Yüzbinler saatler öncesinden İzmir'de, Gündoğdu Meydanı'nda yerini aldı. İzmir'in birçok ilçesinden yurttaşlar teknelerle Gündoğdu Meydanı'na doğru yola çıktı. Türk bayrakları ile milli marşları söyledi. Yüzbinlerce yurttaş, Ekrem İmamoğlu'nun "Yolumuz uzun, heyecanımız yüksek, gençliğimiz var. Biz, adalete susamış, demokrasiye inancı tam, Türk gençliğiyiz ve de asla vazgeçmeyeceğiz" sözleri eşliğinde slogan attı.
ÖZGÜR ÖZEL KÜRSÜYE ÇIKTI
CHP lideri Özgür Özel, Nazım Hikmet'in 'Davet' şiirini okuyarak kürsüye çıktı. "Dörtnala gelip Uzak Asya’dan Akdeniz’e bir kısrak başı gibi uzanan bu memleket, bizim" dizeleri ile sözlerine başlayan Özel'in konuşması şöyle:
“Bugün çocuk yaşta geldiğim, büyüdüğüm, okuduğum kentteyiz. Bildiğim bir kentteyiz. Burası Gündoğdu Meydanı, az ilerisi Gazi Bulvarı. Onun bir yanı Fevzipaşa Bulvarı. Fuar’ın beş kapısı var; birinin adı Lozan, biri Montrö, 26 Ağustos, 9 Eylül, Cumhuriyet. 26 Ağustos, Büyük Taarruz. 9 Eylül, Büyük Zafer, kurtuluş. Elbette Cumhuriyet ve elbette Lozan. Sonuna kadar Montrö. İşte İzmir… Meydan’ın adı; Fahrettin Altay, Durduğunuz cadde, Atatürk Caddesi. Hemen arkası, Cumhuriyet Bulvarı. Bu semtin adı, Alsancak. Koca bir şehir adeta Kurtuluş Savaşı müzesidir. Bu şehir, milli mücadelenin yaşayan açık hava müzesidir.
Bugün bu meydanda milyonlar bir aradayız. 106 yıl önceki aynı ruhla bir aradayız. Bugün 19 Mayıs Atatürk’ü Anma, Gençlik ve Spor Bayramı. 106 yıl önce bugün Anadolu’nun en kara günlerinde Mustafa Kemal, bu milletin istiklal mücadelesini Samsun’dan başlattı. Biz de 19 Mart darbe girişimi sonrası demokrasi ve özgürlük mücadelemizi ilk Samsun’dan başlatmıştık. O gün de Türk milletinin özgürlüğü tehdit altındaydı, bugün de öyle. O gün de iktidarda olanlar şahsi menfaat peşindeydi, bugün de öyle. O gün de küresel güçlerin himayesinde milleti perişan etmekte bir sakınca görmüyorlardı, bugün de öyle. Mustafa Kemal, İngiliz esiri saray ahalisine nasıl bayrak açtıysa, biz de bugün emperyalizme memur olmuş bir azınlık hükümetine karşı demokrasi bayrağını Gündoğdu’dan açıyoruz. Mustafa Kemal millete güvendi. Millet de ona yoldaş oldu. O mücadele Lozan Antlaşması ile taçlandı.

- [Kaynak Materyal]
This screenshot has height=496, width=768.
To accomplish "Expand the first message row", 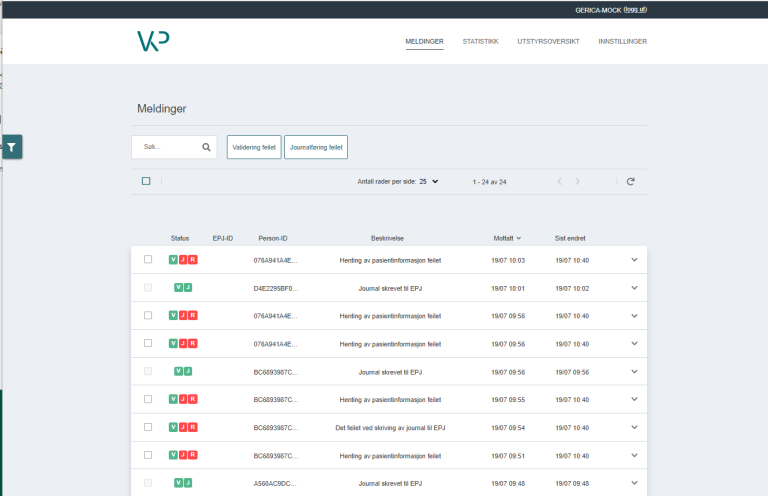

- [Yazılı Alıştırmalar]
• A. Kaynak metinde "Bugün bu meydanda milyonlar bir aradayız" sözleriyle başlayan paragrafı, temel bilgilerini koruyarak madde madde yeniden yazın.
• B. Kaynak metne göre Özgür Özel kürsüye hangi şiiri okuyarak çıktı?

- [Sıralı Çözümler]
• A.
- Konuşmaya göre meydanda milyonlar, 106 yıl önceki ruhla bir aradadır.
- O gün 19 Mayıs Atatürk'ü Anma, Gençlik ve Spor Bayramı'dır.
- 106 yıl önce Mustafa Kemal, milletin istiklal mücadelesini Samsun'dan başlatmıştır.
- Konuşmacı ve arkadaşları da 19 Mart darbe girişimi sonrasında demokrasi ve özgürlük mücadelesini ilk olarak Samsun'dan başlatmıştır.
- Konuşmacı geçmişle bugün arasında benzerlik kurar: O gün de bugün de milletin özgürlüğü tehdit altındadır, iktidardakiler şahsi menfaat peşindedir ve küresel güçlerin himayesinde milleti perişan etmekte sakınca görmezler.
- Mustafa Kemal İngiliz esiri saray ahalisine karşı bayrak açmıştır. Konuşmacı da bugün emperyalizme memur olmuş bir azınlık hükümetine karşı demokrasi bayrağını Gündoğdu'dan açtıklarını söyler.
- Mustafa Kemal millete güvenmiş, millet de ona yoldaş olmuştur. Bu mücadele Lozan Antlaşması ile taçlanmıştır.

• B. Nazım Hikmet'in "Davet" şiirini okuyarak çıktı.